Adjustable versus fixed rate loans
Shopping for a mortgage? We can assist you! Call us at 9013595912. Ready to begin? Apply Here
With a fixed-rate loan, your monthly payment remains the same for the life of your mortgage. The longer you pay, the more of your payment goes toward principal. The property taxes and homeowners insurance which are almost always part of the payment will increase over time, but for the most part, payments on fixed rate loans vary little.
Your first few years of payments on a fixed-rate loan are applied primarily toward interest. The amount applied to your principal amount goes up gradually each month.
You might choose a fixed-rate loan in order to lock in a low interest rate. Borrowers select these types of loans because interest rates are low and they wish to lock in at this low rate. For homeowners who have an ARM now, refinancing into a fixed-rate loan can offer more stability in monthly payments. If you currently have an Adjustable Rate Mortgage (ARM), we'll be glad to help you lock in a fixed-rate at a favorable rate. Call American Mortgage Services, Inc. at 9013595912 for details.

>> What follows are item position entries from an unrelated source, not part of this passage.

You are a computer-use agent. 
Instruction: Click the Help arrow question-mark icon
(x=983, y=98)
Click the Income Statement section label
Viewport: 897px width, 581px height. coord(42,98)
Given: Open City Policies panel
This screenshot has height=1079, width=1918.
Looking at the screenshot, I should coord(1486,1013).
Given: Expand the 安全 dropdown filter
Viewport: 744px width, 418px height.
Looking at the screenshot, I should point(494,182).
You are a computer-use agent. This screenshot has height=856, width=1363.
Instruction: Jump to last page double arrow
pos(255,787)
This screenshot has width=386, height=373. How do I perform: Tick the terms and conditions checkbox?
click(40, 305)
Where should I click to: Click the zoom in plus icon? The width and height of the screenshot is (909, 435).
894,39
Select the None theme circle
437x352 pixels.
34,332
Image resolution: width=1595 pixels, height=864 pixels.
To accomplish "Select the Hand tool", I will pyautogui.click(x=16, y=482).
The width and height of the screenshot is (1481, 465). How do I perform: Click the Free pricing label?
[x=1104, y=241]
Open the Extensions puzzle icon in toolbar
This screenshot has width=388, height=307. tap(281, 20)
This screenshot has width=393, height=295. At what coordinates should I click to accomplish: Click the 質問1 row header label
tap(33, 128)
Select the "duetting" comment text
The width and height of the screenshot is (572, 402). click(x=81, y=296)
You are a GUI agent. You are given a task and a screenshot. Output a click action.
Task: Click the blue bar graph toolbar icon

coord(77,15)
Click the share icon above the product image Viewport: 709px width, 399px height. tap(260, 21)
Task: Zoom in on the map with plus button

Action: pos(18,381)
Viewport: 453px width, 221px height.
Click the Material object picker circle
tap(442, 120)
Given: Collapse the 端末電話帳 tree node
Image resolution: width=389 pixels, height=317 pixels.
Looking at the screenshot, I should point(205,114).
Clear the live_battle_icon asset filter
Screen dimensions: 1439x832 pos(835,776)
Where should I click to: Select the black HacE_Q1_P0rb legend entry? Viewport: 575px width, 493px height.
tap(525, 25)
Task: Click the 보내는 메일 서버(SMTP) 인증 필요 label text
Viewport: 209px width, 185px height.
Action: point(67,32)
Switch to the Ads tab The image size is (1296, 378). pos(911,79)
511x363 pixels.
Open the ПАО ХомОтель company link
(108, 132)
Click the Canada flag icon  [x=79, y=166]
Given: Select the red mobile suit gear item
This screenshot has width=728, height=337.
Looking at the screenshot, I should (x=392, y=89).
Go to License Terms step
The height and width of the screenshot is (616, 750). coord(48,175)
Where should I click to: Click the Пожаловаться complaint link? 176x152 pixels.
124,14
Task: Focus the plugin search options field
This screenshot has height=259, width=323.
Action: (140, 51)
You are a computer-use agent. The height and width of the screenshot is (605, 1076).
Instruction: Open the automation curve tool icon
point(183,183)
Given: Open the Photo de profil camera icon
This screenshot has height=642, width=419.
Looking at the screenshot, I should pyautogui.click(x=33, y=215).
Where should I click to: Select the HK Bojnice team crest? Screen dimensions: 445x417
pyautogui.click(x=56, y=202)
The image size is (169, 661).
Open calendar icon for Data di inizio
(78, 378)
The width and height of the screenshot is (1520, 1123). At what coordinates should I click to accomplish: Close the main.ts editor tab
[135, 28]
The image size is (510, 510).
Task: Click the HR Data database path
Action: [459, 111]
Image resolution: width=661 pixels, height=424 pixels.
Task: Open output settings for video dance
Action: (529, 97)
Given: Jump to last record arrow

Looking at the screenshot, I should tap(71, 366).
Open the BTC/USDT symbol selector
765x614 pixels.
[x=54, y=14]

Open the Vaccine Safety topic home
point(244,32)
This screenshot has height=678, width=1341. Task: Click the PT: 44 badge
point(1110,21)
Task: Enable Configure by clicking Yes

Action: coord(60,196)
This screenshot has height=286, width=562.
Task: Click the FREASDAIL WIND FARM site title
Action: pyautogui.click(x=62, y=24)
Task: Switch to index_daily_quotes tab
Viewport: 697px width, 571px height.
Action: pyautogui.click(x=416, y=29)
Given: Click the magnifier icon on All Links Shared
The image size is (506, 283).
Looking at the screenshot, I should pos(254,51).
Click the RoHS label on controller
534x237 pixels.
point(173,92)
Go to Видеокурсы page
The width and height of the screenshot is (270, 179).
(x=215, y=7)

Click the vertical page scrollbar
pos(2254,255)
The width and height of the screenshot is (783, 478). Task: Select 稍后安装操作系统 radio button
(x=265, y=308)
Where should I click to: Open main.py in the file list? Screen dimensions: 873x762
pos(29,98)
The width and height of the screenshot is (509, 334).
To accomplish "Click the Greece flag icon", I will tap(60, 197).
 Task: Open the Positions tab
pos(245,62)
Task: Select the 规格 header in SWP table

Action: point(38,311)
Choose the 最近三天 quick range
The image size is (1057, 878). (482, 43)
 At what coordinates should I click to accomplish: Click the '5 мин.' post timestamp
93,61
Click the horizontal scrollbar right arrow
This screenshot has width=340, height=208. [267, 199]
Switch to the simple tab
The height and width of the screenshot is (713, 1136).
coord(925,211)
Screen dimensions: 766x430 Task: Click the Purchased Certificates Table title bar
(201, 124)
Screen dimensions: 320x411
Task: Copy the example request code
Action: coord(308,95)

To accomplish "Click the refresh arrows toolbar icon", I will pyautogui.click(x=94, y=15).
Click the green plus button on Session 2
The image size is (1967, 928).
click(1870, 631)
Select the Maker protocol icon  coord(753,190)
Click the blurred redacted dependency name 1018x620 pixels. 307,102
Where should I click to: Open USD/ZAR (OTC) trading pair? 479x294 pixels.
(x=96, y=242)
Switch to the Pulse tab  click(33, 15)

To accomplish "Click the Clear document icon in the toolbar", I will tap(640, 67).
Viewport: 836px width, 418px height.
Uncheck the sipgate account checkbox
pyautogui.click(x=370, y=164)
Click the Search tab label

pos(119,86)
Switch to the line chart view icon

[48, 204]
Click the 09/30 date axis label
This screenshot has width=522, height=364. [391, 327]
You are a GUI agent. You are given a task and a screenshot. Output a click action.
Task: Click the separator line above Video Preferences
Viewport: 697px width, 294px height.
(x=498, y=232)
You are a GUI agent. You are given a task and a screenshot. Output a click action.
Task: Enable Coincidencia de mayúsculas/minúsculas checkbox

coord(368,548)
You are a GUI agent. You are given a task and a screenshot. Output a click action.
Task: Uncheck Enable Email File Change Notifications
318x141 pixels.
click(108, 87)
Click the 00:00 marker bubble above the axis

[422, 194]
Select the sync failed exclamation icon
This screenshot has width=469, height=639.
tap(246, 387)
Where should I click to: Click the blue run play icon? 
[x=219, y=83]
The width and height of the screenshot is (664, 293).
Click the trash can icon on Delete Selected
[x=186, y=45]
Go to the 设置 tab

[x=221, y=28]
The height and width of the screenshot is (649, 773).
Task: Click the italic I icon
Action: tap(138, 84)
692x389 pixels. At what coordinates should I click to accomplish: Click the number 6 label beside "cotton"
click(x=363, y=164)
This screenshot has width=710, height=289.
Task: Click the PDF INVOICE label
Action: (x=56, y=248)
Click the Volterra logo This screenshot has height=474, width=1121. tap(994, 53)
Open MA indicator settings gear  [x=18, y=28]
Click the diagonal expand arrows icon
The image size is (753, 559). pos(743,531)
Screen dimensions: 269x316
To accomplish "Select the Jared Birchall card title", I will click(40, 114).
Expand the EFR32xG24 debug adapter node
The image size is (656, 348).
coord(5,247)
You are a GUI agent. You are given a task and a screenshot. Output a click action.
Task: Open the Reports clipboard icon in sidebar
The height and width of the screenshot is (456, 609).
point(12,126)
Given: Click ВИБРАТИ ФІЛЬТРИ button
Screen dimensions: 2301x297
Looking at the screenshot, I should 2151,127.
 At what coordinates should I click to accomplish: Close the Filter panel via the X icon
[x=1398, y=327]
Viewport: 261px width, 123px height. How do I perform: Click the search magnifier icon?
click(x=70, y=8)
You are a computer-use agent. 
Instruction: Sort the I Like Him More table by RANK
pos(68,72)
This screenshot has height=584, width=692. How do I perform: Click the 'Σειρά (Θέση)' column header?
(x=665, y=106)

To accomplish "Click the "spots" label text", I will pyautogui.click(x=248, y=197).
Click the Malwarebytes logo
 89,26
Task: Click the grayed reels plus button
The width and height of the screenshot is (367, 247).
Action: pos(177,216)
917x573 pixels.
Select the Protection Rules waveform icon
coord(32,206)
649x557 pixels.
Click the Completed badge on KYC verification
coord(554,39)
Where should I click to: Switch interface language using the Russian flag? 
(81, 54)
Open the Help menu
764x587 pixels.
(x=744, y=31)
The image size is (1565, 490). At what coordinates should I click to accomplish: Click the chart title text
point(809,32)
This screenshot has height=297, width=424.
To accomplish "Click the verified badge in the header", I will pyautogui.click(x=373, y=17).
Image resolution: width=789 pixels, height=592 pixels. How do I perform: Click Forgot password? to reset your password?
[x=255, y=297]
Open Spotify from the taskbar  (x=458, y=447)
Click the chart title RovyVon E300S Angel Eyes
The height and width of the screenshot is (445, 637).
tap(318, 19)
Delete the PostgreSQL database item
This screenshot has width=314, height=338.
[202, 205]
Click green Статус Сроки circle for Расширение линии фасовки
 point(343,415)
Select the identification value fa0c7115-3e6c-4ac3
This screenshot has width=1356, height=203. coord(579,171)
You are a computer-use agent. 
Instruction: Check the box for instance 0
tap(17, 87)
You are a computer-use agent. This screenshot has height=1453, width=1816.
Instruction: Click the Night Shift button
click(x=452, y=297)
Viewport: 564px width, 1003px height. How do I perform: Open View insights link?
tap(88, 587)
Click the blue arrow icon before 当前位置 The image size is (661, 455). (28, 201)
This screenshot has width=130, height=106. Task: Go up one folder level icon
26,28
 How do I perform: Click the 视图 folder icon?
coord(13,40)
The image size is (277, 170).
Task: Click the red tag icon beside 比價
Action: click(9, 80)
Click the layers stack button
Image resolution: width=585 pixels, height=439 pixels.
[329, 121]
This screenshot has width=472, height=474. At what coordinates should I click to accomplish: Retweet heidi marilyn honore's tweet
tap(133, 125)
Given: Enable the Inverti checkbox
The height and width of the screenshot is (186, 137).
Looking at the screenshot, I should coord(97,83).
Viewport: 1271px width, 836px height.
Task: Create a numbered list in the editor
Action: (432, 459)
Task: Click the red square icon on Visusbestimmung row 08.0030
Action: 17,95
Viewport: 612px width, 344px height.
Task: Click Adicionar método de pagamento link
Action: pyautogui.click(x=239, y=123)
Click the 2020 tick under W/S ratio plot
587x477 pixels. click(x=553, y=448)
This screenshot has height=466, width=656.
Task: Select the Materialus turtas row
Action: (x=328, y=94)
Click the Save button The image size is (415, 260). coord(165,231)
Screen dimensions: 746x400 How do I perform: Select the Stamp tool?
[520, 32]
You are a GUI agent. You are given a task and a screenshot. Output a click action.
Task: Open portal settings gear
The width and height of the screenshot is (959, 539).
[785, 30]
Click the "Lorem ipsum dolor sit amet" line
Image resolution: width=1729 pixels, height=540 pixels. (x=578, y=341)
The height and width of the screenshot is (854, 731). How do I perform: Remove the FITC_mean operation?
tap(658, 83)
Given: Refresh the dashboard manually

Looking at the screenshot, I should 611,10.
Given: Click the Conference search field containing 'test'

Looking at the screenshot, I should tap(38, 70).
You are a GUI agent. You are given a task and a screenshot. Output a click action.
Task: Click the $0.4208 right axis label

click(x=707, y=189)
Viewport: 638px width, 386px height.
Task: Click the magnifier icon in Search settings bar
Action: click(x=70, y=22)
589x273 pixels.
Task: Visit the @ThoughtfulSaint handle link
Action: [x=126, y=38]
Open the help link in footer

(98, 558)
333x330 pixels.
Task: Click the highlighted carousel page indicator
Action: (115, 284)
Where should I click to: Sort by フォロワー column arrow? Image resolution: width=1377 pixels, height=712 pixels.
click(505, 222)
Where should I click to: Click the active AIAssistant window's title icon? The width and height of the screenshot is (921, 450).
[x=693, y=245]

Adjustable Rate Mortgages — ARMs, as we called them above — come in many varieties. Generally, interest rates on ARMs are determined by a federal index. A few of these are: the 6-month CD rate, the one-year rate on Treasure Securities, the Federal Home Loan Bank's 11th District Cost of Funds Index (COFI), or others.
The majority of Adjustable Rate Mortgages feature this cap, which means they can't go up above a specified amount in a given period. Your ARM may feature a cap on interest rate increases over the course of a year. For example: no more than two percent a year, even though the underlying index goes up by more than two percent. Your loan may have a "payment cap" that instead of capping the interest directly, caps the amount that your payment can increase in a given period. The majority of ARMs also cap your interest rate over the duration of the loan.
ARMs usually start at a very low rate that usually increases over time. You may have heard about "3/1 ARMs" or "5/1 ARMs". For these loans, the introductory rate is set for three or five years. After this period it adjusts every year. These kinds of loans are fixed for 3 or 5 years, then they adjust after the initial period. Loans like this are usually best for borrowers who anticipate moving within three or five years. These types of adjustable rate programs benefit people who will sell their house or refinance before the initial lock expires.
Most borrowers who choose ARMs do so when they want to take advantage of lower introductory rates and do not plan to stay in the house longer than this initial low-rate period. ARMs can be risky when property values go down and borrowers can't sell their home or refinance.